Chypre a besoin, pour renflouer ses caisses, et surtout celles de ses banques, de 17 milliards d'euros. C'est énorme, l'équivalent de son Produit intérieur brut, mais finalement ce n'est rien par rapport aux 600 milliards d'euros que l'île pourrait tirer de son gaz. Il y a un peu plus d'un an, la compagnie pétrolière américaine Noble découvre dans les eaux chypriotes un grand gisement gazier, elle le baptise Aphrodite. Mais jusqu'à présent, les bailleurs de fonds ont considéré comme trop risqué de prendre en compte cette richesse potentielle pour garantir un prêt à Chypre.
D'abord les réserves réelles ne sont pas connues. On ne saura qu'à l'automne, après de nouveaux forages en eau très profonde si le gisement Aphrodite est viable commercialement. Il y a aussi des risques politiques : la Turquie est opposée à l'exploitation du gaz par Chypre dans des eaux qu'elle estime être en partie les siennes. Enfin, dix ans pourraient s'écouler avant que Chypre puisse exporter son gaz, il faudra construire une usine de liquéfaction, à défaut de gazoducs possibles vers la Turquie.

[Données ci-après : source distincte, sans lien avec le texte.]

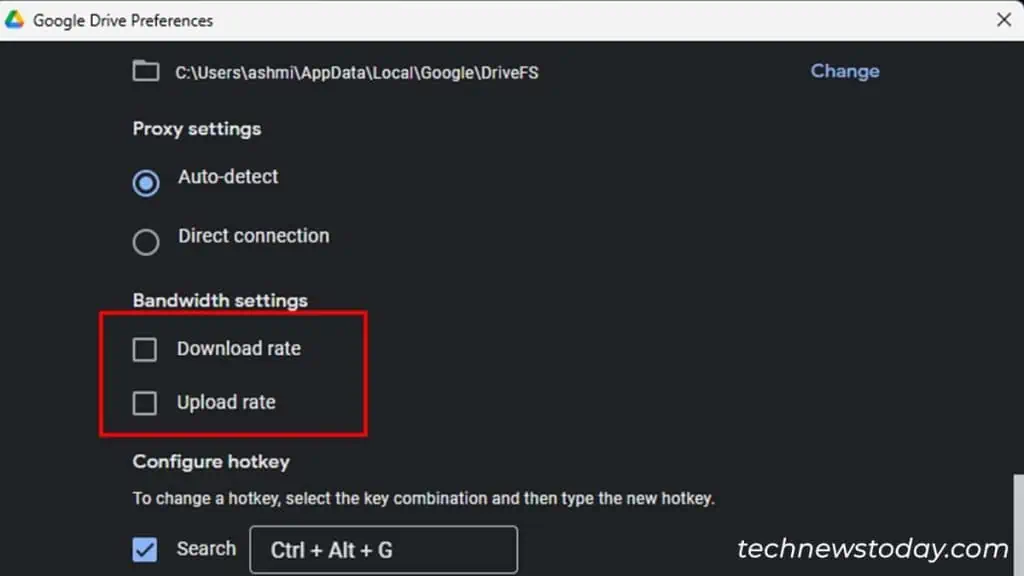Select the Auto-detect proxy option
This screenshot has height=576, width=1024.
coord(146,183)

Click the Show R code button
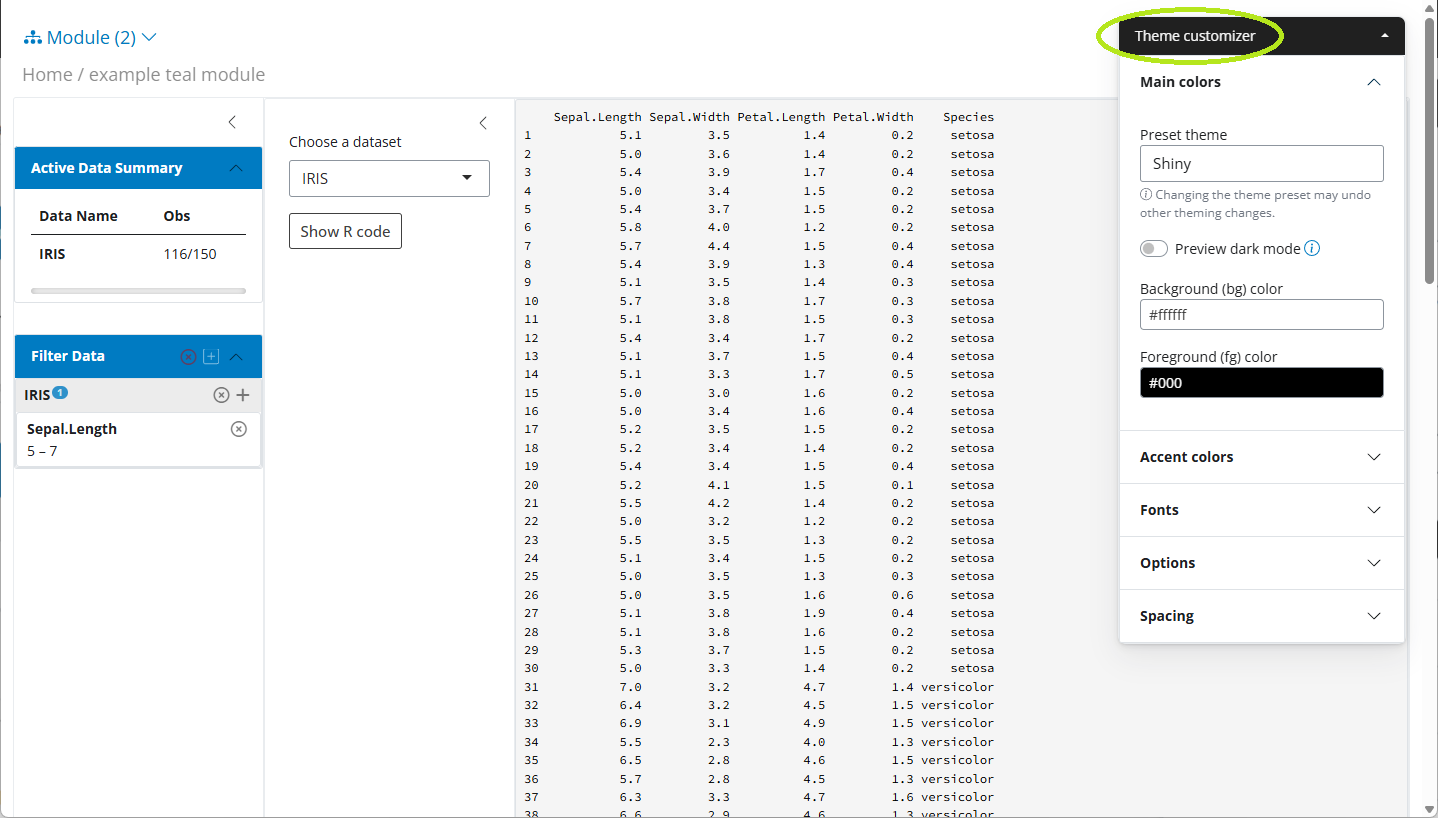pos(345,231)
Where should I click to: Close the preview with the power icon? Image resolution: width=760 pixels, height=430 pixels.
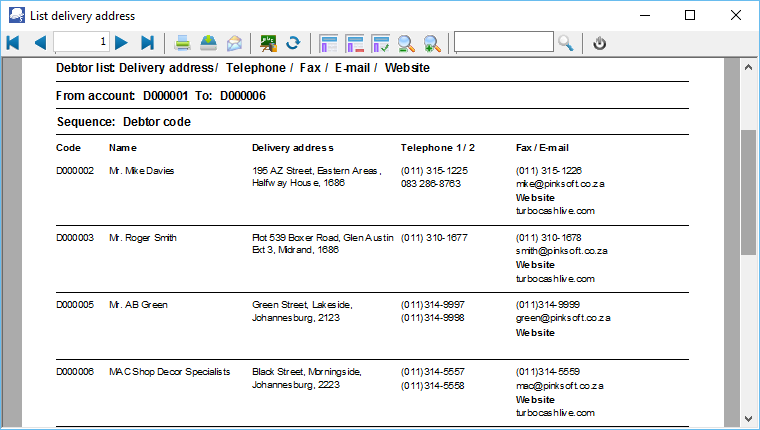point(599,42)
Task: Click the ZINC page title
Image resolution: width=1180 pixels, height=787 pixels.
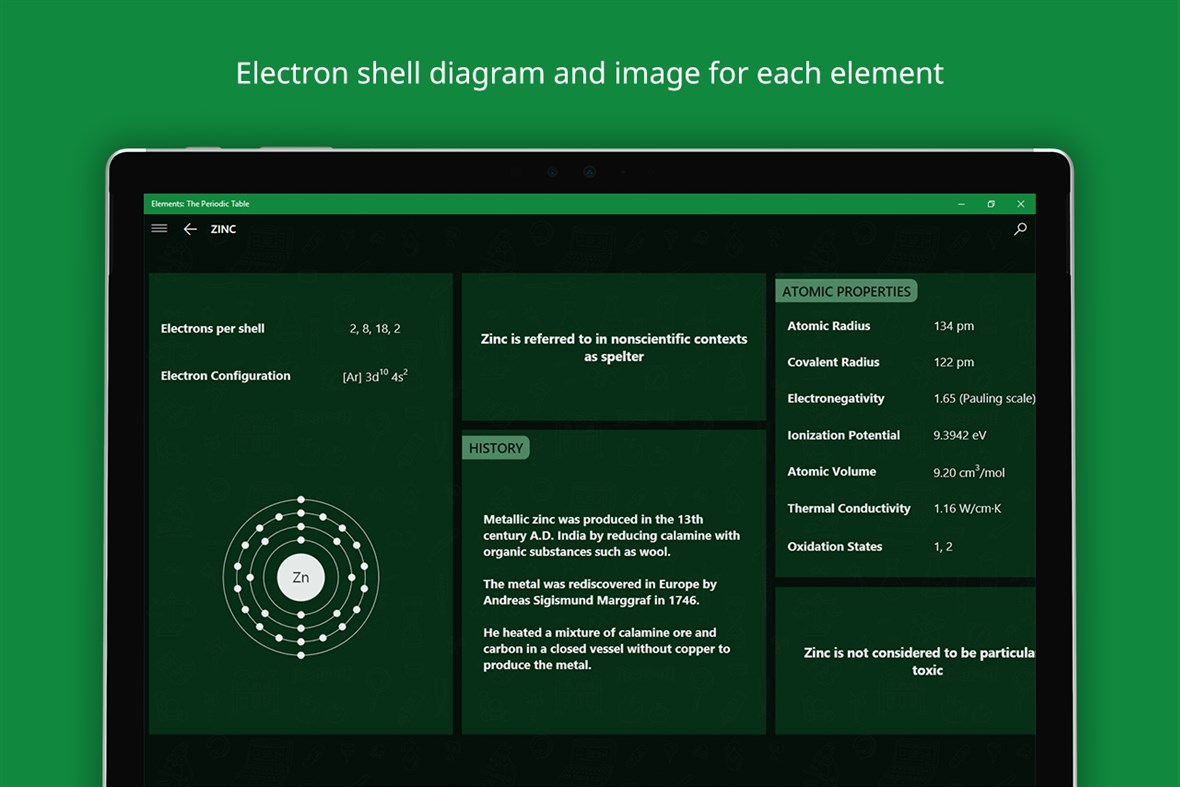Action: coord(223,229)
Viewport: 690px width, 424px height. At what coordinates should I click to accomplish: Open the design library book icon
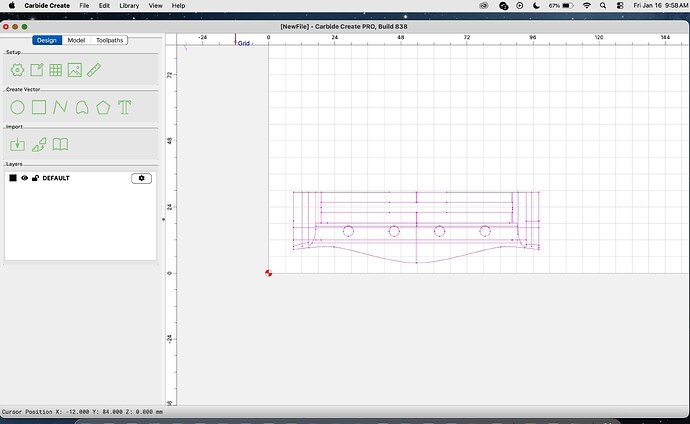[60, 145]
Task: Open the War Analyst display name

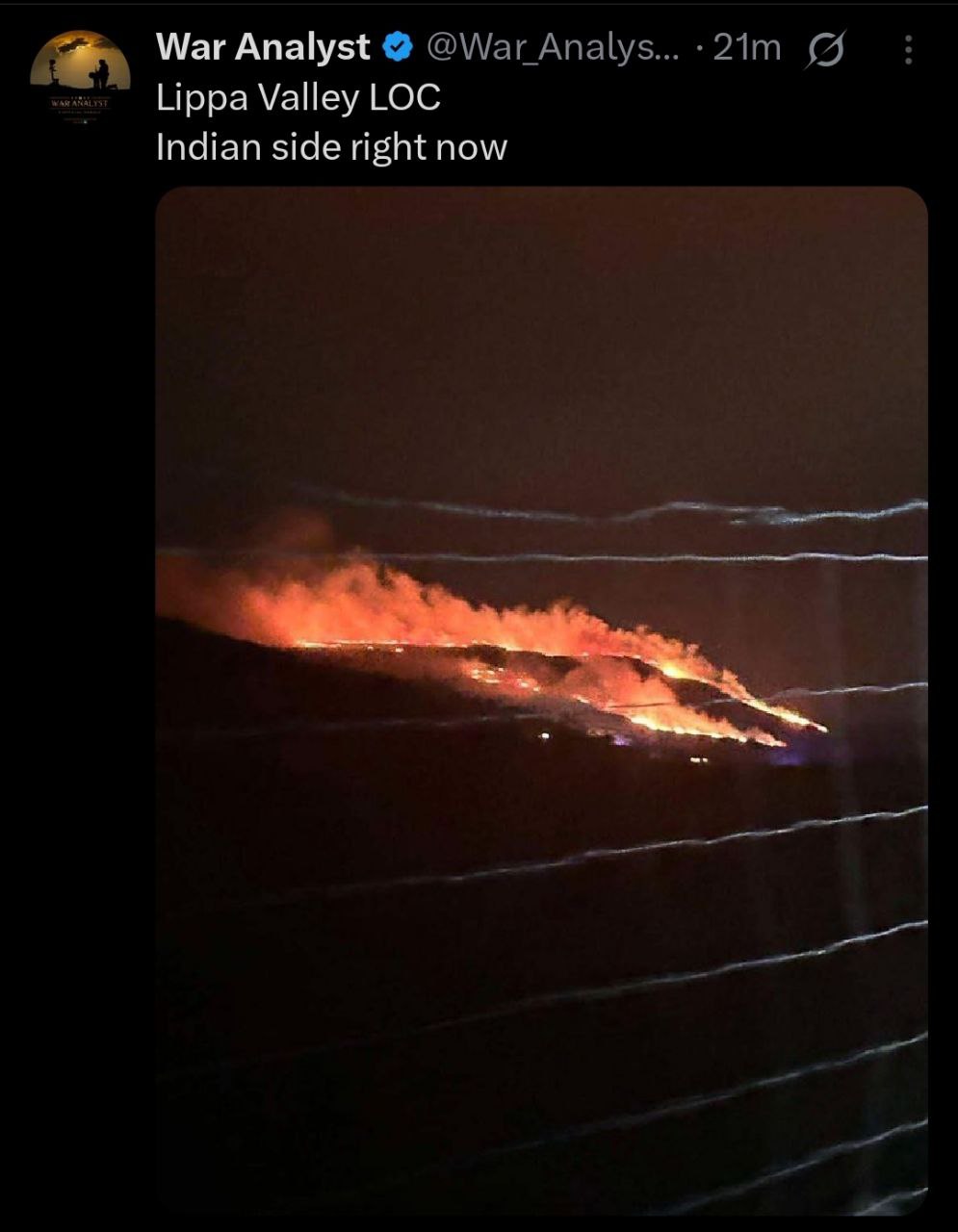Action: [263, 47]
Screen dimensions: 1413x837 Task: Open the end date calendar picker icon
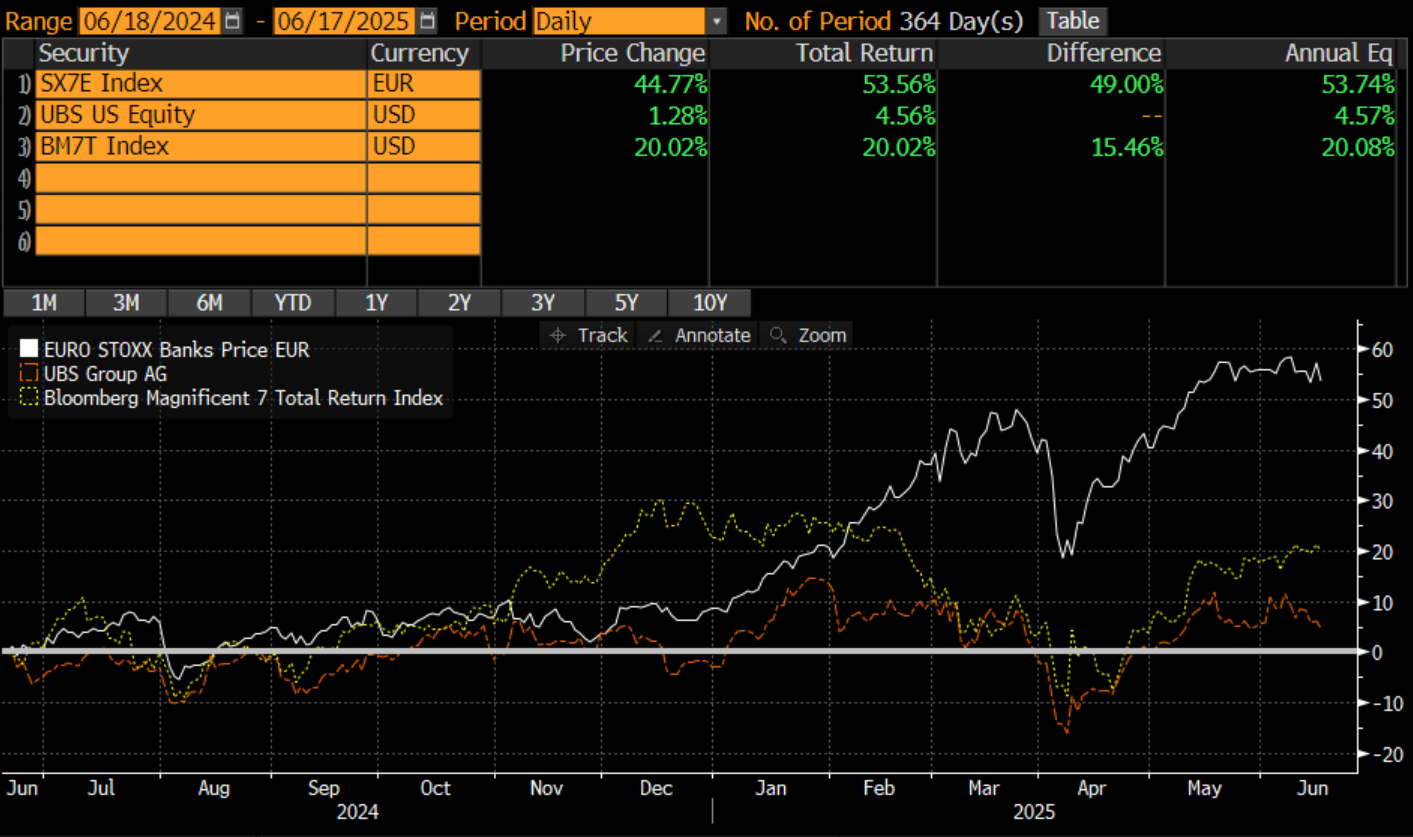point(427,20)
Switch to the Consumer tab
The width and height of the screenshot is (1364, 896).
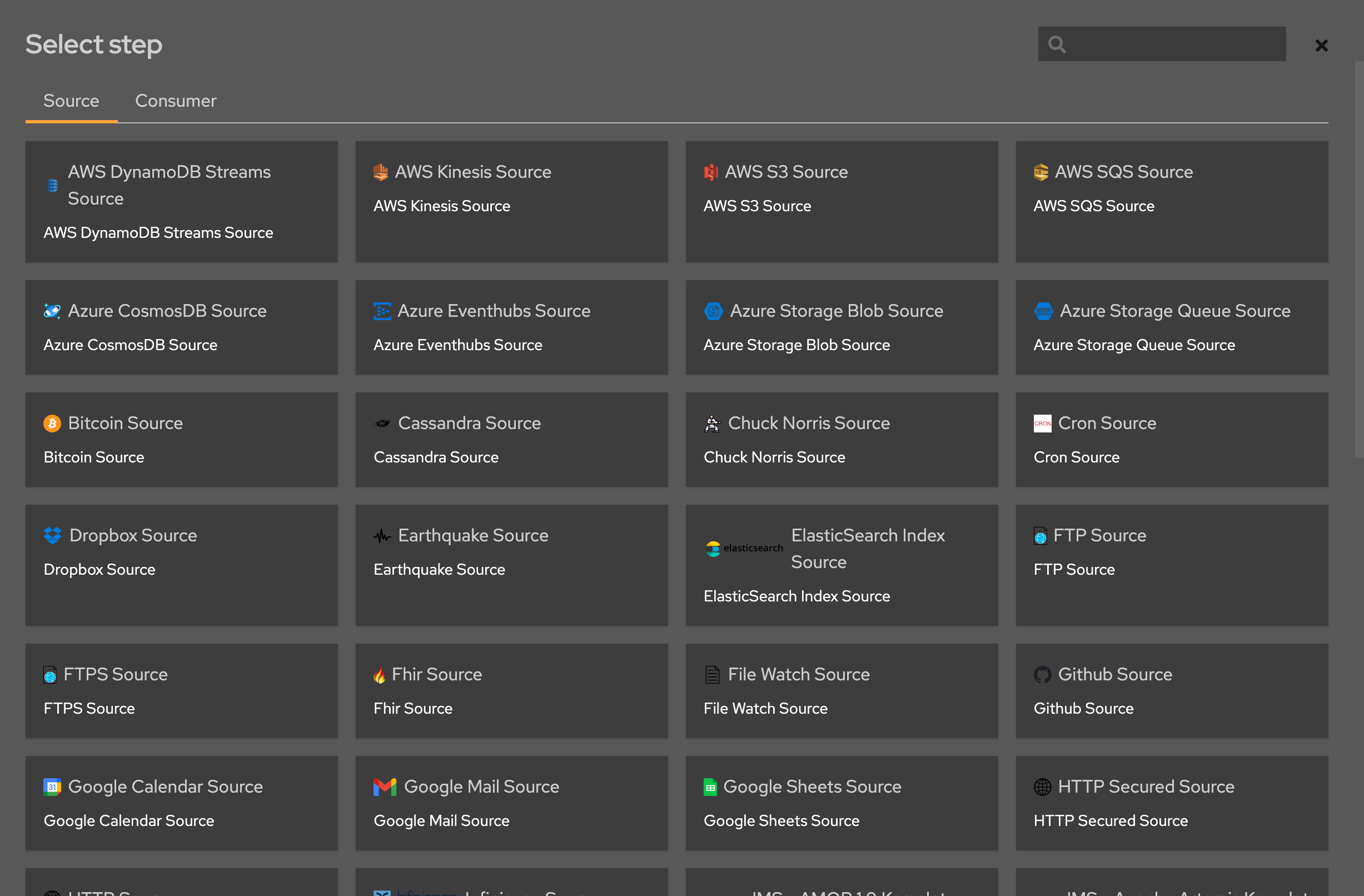[176, 100]
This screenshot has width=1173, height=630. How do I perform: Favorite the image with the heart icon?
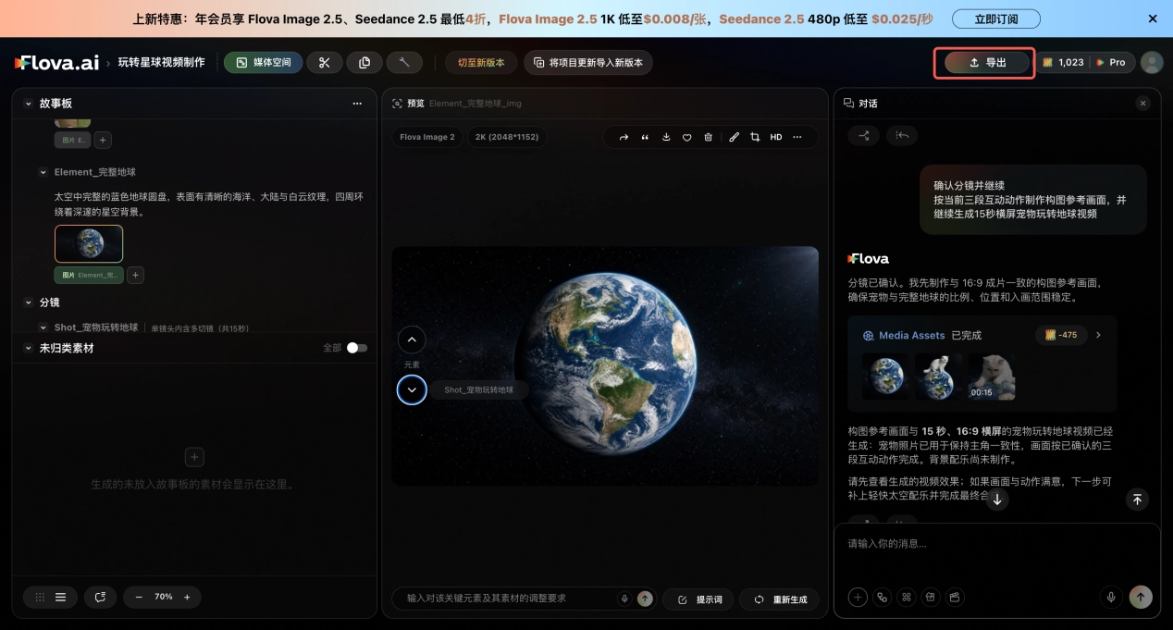tap(687, 137)
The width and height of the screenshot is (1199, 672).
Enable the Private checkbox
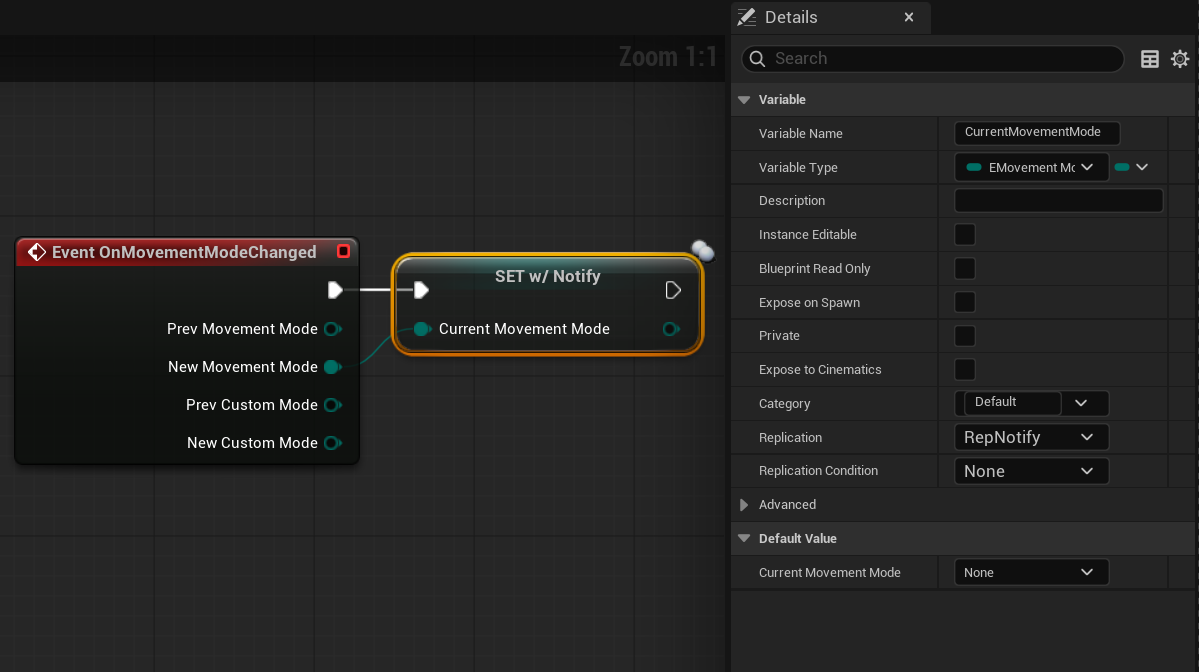(964, 336)

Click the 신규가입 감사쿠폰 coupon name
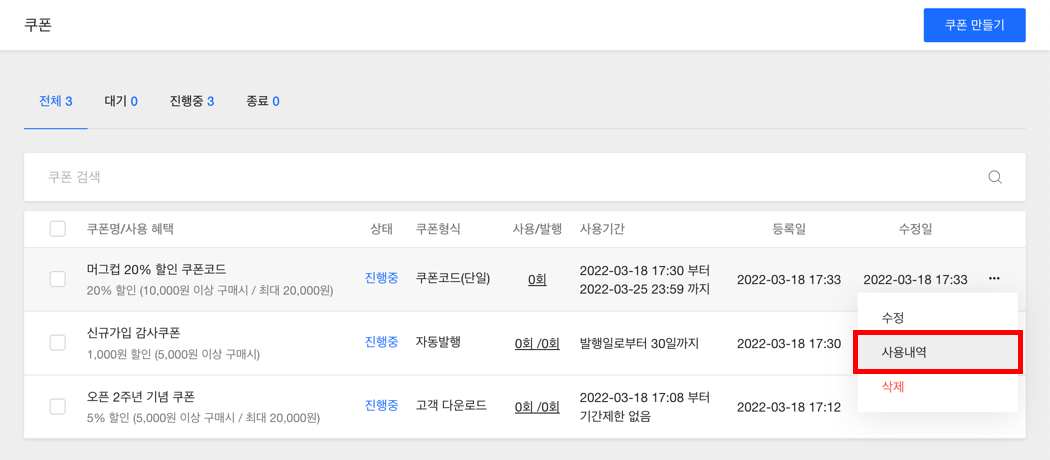pyautogui.click(x=134, y=333)
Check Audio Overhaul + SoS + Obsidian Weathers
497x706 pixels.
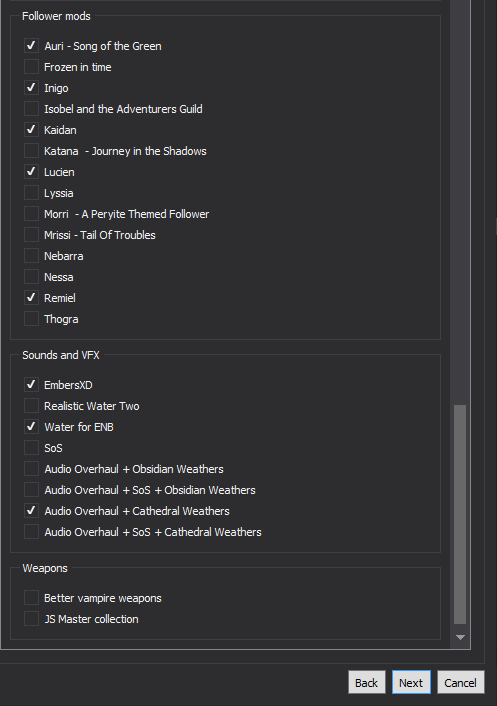pyautogui.click(x=31, y=490)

Pourtant, on sent depuis peu une inflexion nette des propos des grands argentiers. Hier, le directeur général du Mécanisme européen de stabilité (MES) a estimé que l'on pouvait prendre en compte la future production de gaz de Chypre pour négocier son plan de sauvetage. La souplesse est désormais de mise, il faut agir vite, on craint la contagion de la crise chypriote à la zone euro, à peine stabilisée financièrement. Et puis les compagnies française Total et italienne Eni se sont vu attribuer de nouveaux blocs en début d'année dans les eaux chypriotes, ce qui contribue à consolider les projets gaziers, face à l'animosité turque.
Le nouveau président chypriote devra achever de convaincre la troïka (Union européenne, Banque centrale européenne et FMI). Mais la persuasion est fille d'Aphrodite, alors tous les espoirs sont permis.